Accepting Business at a Special Price
Forever Ready Company expects to operate at 85% of productive capacity during July. The total manufacturing costs for July for the production of 29,750 batteries are budgeted as follows:
Direct materials | $449,100 |
Direct labor | 165,100 |
Variable factory overhead | 46,250 |
Fixed factory overhead | 92,000 |
Total manufacturing costs | $752,450 |
The company has an opportunity to submit a bid for 2,000 batteries to be delivered by July 31 to a government agency. If the contract is obtained, it is anticipated that the additional activity will not interfere with normal production during July or increase the selling or administrative expenses.
What is the unit cost below which Forever Ready Company should
not go in bidding on the government contract? Round your answer to
two decimal places.
$ per unit
Since the organisation is operating at the capacity which is lower than its full capacity, no fixed cost will be incurred to produce additional 2,000 batteries .

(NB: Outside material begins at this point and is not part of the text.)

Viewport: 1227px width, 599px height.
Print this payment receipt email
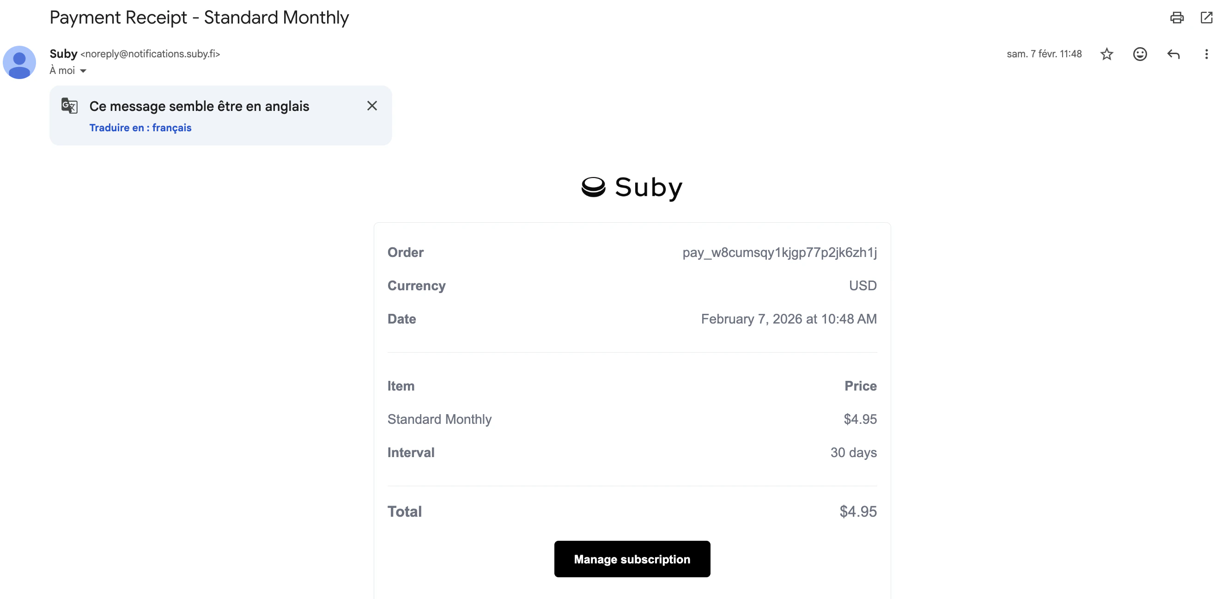point(1177,18)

Therefore for calculation of the unit cost below which Forever Ready Company should not go in bidding on the government contract, only variable cost should be considered .
Total variable cost = Direct materials + Direct labor + Variable factory overhead
= $449,100 + $165,100 + $46,250
= $660450
per unit variable cost = $660,450 / 29,750
= $ 22.20
Forever Ready Company should not go in bidding on the price below $ 22.20 per unit ( $44,400 for 2000 batteries ) .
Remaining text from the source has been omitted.